Human KATP channelopathies: diseases of metabolic homeostasis

Assembly of an inward rectifier K+ channel pore (Kir6.1/Kir6.2) and an adenosine triphosphate (ATP)-binding regulatory subunit (SUR1/SUR2A/SUR2B) forms ATP-sensitive K+ (K-ATP) channel heteromultimers, widely distributed in metabolically active tissues throughout the body. K-ATP channels are metabolism-gated biosensors functioning as molecular rheostats that adjust membrane potential-dependent functions to match cellular energetic demands. Vital in the adaptive response to (patho)physiological stress, K-ATP channels serve a homeostatic role ranging from glucose regulation to cardioprotection. Accordingly, genetic variation in K-ATP channel subunits has been linked to the etiology of life-threatening human diseases. In particular, pathogenic mutations in K-ATP channels have been identified in insulin secretion disorders, namely, congenital hyperinsulinism and neonatal diabetes.
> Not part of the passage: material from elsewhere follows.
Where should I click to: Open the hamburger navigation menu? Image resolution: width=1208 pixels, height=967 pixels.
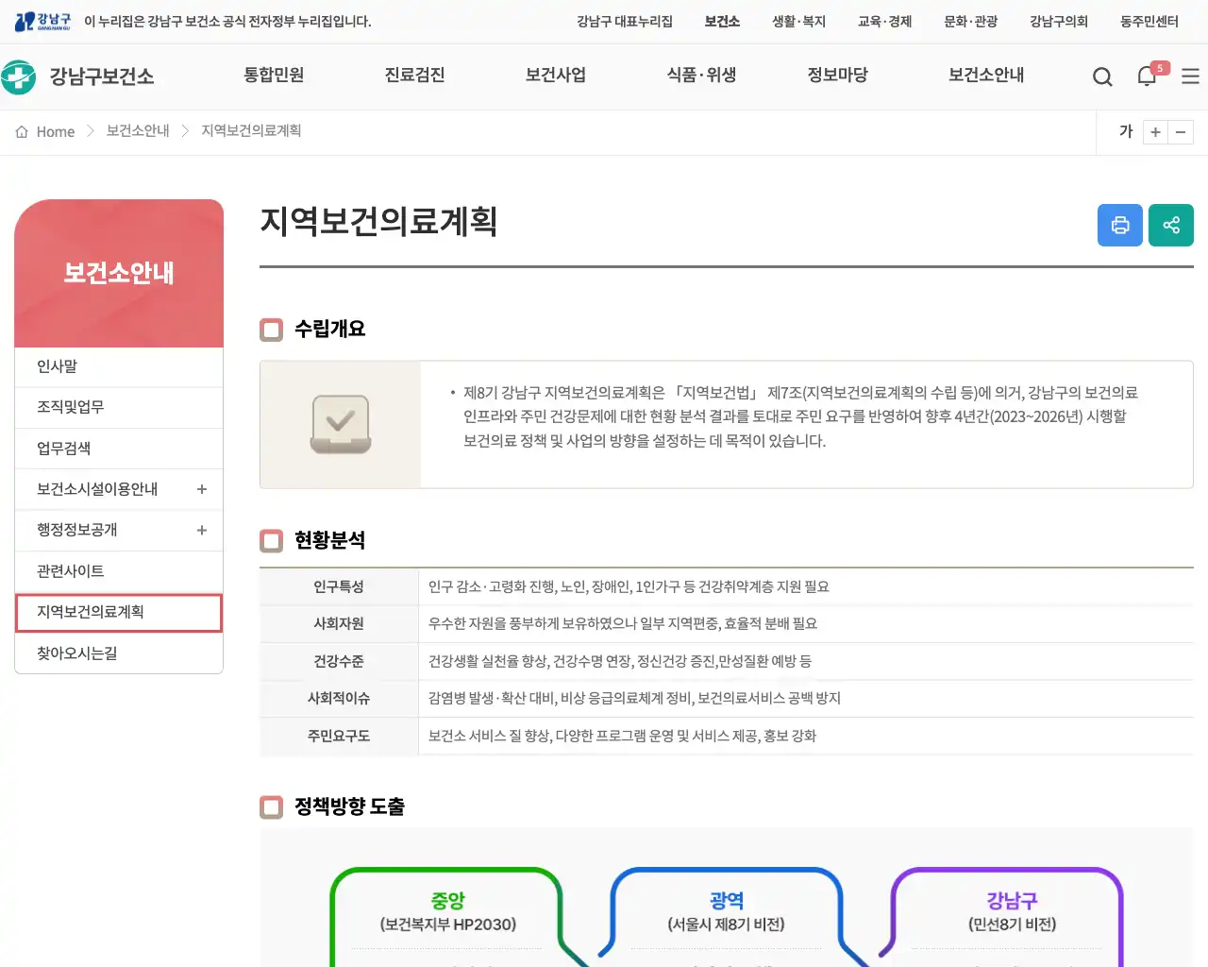[1190, 76]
Moreover, K-ATP channel defects underlie the triad of developmental delay, epilepsy, and neonatal diabetes (DEND syndrome). K-ATP channelopathies implicated in patients with mechanical and/or electrical heart disease include dilated cardiomyopathy (with ventricular arrhythmia; CMD1O) and adrenergic atrial fibrillation. A common Kir6.2 E23K polymorphism has been associated with late-onset diabetes and as a risk factor for maladaptive cardiac remodeling in the community-at-large and abnormal cardiopulmonary exercise stress performance in patients with heart failure. The overall mutation frequency within K-ATP channel genes and the spectrum of genotype-phenotype relationships remain to be established, while predicting consequences of a deficit in channel function is becoming increasingly feasible through systems biology approaches. Thus, advances in molecular medicine in the emerging field of human K-ATP channelopathies offer new opportunities for targeted individualized screening, early diagnosis, and tailored therapy.